GIVEN REQUEST ::
Rewrite the stretch of the listing from the line containing "This screenshot has height=714, width=1253." through the line containing "will [625, 80].", replacing "watermark" with "emblem" and changing nothing else.

Element lookup records:
* * *

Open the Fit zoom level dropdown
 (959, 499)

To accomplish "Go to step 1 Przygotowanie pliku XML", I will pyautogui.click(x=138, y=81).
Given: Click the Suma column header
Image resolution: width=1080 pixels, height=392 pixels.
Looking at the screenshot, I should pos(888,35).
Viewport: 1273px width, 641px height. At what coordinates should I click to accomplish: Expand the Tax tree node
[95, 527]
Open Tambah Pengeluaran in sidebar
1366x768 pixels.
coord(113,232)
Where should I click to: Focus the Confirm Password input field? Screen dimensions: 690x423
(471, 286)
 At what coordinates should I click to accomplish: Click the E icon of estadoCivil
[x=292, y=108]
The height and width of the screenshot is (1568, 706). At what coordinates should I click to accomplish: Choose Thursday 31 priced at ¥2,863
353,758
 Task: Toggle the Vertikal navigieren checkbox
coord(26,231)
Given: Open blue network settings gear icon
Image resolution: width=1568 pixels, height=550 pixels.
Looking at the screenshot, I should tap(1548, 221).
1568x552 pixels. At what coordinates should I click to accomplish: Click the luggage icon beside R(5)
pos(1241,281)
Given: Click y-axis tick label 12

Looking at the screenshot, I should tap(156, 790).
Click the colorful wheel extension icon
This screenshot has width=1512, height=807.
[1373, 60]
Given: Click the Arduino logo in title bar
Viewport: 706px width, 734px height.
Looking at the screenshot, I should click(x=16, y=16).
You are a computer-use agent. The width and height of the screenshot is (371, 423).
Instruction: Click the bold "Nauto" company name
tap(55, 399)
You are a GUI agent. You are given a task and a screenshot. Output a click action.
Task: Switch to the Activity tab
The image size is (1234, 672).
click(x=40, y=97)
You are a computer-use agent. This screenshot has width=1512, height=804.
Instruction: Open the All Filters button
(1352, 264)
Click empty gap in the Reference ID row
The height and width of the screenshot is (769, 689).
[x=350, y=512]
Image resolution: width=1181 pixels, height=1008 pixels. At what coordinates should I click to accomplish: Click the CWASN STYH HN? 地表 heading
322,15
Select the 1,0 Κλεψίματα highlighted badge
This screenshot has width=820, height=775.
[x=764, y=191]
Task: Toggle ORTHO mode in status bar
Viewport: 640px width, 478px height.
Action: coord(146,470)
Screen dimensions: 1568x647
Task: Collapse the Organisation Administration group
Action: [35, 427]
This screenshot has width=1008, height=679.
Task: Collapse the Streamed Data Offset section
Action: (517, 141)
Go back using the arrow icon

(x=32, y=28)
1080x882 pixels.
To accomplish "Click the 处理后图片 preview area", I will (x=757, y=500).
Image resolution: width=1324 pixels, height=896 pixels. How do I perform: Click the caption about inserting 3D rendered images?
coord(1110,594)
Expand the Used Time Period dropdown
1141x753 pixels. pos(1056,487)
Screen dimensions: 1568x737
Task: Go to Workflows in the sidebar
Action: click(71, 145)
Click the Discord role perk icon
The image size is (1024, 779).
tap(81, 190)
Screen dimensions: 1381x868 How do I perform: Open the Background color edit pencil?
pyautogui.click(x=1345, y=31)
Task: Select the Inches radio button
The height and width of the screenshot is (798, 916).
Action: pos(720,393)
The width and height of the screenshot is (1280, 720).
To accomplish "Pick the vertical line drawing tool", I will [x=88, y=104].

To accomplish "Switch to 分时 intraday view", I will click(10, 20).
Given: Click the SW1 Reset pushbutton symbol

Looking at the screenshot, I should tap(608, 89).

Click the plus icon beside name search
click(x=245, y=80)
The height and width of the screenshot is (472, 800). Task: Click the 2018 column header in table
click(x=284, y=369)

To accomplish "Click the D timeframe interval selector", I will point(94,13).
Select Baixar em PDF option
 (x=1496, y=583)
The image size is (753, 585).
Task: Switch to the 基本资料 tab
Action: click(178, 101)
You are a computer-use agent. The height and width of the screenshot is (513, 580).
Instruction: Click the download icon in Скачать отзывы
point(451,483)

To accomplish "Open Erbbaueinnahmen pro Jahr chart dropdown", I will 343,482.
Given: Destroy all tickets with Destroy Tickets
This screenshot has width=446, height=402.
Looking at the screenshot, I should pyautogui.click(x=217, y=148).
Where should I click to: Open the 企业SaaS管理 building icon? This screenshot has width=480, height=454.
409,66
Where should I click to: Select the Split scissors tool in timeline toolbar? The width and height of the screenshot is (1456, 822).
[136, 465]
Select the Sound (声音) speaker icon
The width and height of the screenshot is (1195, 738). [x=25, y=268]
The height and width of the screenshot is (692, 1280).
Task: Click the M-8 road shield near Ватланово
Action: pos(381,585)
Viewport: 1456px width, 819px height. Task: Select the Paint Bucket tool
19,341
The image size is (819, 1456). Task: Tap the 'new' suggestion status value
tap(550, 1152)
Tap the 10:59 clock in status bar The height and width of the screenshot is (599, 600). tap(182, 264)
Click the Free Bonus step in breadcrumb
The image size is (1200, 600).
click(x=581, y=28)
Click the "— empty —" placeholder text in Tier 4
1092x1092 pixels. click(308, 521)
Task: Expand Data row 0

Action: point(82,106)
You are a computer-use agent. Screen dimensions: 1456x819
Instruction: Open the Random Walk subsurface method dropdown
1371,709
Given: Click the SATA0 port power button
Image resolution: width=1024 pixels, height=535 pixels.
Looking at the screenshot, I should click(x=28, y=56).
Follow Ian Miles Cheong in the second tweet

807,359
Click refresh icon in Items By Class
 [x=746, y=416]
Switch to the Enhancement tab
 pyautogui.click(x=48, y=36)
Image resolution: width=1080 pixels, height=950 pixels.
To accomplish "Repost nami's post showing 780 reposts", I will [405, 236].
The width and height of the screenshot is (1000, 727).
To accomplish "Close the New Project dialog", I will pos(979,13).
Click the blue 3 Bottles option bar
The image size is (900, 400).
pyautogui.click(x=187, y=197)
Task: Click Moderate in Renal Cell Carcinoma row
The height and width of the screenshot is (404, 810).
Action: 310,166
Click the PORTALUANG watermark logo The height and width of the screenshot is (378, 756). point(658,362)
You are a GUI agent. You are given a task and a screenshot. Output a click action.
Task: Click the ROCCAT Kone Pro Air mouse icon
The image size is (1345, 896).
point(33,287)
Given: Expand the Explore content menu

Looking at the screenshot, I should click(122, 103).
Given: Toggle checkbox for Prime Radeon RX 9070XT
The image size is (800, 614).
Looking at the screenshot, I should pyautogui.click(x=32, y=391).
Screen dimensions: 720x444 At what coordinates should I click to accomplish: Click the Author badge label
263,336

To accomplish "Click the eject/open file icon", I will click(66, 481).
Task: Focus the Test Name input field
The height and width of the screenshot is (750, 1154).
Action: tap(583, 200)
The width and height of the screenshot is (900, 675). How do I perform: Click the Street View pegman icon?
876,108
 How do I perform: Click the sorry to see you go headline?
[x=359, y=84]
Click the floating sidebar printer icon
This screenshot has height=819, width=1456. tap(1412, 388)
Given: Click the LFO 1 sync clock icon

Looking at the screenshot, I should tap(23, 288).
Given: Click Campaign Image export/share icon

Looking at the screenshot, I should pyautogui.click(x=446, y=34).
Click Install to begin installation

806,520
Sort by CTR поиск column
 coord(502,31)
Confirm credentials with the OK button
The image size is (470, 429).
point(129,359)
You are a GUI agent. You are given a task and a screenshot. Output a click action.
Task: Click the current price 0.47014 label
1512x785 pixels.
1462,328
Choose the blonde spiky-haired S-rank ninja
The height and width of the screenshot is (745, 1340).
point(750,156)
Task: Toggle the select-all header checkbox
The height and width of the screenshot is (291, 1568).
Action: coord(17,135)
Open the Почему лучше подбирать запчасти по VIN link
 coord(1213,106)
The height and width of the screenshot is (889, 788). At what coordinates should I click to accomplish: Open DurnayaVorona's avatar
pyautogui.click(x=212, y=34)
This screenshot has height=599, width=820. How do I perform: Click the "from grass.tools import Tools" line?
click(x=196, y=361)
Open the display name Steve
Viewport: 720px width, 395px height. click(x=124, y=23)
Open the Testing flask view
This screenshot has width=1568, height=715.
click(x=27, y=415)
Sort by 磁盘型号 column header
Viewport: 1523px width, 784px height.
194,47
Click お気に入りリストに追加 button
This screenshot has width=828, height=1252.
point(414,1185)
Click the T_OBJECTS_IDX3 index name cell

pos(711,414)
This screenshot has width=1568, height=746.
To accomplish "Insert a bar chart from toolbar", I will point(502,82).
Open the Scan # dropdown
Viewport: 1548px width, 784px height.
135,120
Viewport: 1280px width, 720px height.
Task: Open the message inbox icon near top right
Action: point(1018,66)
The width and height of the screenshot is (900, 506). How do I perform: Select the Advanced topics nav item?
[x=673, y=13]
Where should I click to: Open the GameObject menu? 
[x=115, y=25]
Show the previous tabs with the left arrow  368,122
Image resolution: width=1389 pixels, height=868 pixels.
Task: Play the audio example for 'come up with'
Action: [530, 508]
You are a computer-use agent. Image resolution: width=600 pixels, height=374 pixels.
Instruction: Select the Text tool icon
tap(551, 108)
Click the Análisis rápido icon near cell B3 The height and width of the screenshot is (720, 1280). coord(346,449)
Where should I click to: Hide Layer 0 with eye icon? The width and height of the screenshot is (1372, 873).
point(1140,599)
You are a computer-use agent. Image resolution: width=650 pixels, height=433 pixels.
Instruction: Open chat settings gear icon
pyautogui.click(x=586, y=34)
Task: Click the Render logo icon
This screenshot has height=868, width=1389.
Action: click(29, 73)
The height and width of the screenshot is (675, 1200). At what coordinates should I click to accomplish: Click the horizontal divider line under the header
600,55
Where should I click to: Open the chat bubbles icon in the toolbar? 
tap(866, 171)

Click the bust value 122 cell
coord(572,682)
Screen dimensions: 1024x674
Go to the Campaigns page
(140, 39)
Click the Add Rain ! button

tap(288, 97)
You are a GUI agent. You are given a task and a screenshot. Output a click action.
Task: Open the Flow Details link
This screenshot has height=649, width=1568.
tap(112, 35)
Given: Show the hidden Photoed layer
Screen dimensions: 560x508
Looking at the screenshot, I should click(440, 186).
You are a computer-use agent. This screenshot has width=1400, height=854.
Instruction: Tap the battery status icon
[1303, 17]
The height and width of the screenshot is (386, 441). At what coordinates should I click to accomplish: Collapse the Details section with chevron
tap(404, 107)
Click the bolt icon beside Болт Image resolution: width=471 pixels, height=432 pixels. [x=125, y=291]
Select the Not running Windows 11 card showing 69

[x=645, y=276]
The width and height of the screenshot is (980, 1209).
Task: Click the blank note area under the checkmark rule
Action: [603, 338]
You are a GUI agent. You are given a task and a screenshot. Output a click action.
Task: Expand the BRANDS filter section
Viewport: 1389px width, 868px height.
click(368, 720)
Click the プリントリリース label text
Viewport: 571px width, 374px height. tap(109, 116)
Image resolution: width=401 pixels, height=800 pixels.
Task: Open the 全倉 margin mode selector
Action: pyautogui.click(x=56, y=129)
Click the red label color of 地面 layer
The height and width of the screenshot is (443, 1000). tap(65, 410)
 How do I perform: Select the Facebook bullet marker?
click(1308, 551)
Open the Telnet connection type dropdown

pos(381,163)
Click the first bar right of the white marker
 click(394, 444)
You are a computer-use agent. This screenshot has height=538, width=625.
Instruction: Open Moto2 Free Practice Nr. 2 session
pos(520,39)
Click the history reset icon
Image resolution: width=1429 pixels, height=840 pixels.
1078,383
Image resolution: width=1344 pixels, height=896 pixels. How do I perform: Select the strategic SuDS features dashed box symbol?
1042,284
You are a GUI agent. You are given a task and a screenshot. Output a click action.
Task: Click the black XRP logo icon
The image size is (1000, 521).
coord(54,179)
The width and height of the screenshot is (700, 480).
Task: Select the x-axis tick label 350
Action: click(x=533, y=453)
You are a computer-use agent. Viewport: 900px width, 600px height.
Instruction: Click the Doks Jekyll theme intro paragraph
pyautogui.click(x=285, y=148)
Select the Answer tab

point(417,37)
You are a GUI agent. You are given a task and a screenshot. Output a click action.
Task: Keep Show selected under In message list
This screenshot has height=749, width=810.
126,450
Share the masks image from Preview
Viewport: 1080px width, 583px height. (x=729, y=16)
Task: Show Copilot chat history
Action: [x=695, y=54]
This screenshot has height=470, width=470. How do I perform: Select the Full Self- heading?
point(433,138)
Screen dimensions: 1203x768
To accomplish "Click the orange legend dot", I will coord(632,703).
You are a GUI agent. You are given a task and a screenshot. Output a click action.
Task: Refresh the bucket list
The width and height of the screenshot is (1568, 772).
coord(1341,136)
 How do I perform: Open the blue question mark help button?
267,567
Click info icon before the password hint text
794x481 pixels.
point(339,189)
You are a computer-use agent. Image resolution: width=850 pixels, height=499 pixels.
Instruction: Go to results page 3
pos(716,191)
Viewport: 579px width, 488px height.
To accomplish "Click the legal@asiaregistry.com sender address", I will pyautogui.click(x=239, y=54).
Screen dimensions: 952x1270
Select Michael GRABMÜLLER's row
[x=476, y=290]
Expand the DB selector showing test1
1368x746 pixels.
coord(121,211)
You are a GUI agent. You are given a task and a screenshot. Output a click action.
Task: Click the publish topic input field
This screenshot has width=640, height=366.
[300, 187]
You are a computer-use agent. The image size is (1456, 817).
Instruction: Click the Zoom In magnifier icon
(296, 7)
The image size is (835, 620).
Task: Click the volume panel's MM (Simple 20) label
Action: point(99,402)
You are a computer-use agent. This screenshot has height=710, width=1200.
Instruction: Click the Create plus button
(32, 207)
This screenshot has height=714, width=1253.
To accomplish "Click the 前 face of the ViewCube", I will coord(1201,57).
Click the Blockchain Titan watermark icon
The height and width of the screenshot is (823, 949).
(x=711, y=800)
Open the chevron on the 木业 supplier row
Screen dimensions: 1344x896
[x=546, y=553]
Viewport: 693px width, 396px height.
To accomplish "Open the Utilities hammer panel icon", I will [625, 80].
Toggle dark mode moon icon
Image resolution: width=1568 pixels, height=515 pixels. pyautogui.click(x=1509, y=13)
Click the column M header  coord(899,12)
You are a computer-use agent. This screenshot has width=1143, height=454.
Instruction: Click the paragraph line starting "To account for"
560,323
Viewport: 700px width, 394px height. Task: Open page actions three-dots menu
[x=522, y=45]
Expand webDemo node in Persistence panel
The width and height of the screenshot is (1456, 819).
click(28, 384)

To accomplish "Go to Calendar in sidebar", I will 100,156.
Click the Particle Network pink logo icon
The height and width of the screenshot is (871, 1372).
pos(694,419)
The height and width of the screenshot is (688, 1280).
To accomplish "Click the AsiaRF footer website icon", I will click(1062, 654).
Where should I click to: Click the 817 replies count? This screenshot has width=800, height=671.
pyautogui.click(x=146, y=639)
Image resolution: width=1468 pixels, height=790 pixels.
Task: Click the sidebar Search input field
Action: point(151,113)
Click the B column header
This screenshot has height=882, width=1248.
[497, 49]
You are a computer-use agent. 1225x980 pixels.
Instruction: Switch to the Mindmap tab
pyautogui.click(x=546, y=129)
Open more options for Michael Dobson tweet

* * *

ANSWER FOR THE TASK ::
This screenshot has height=714, width=1253.
To accomplish "Click the 前 face of the ViewCube", I will coord(1201,57).
Click the Blockchain Titan emblem icon
The height and width of the screenshot is (823, 949).
(x=711, y=800)
Open the chevron on the 木业 supplier row
Screen dimensions: 1344x896
[x=546, y=553]
Viewport: 693px width, 396px height.
To accomplish "Open the Utilities hammer panel icon", I will [625, 80].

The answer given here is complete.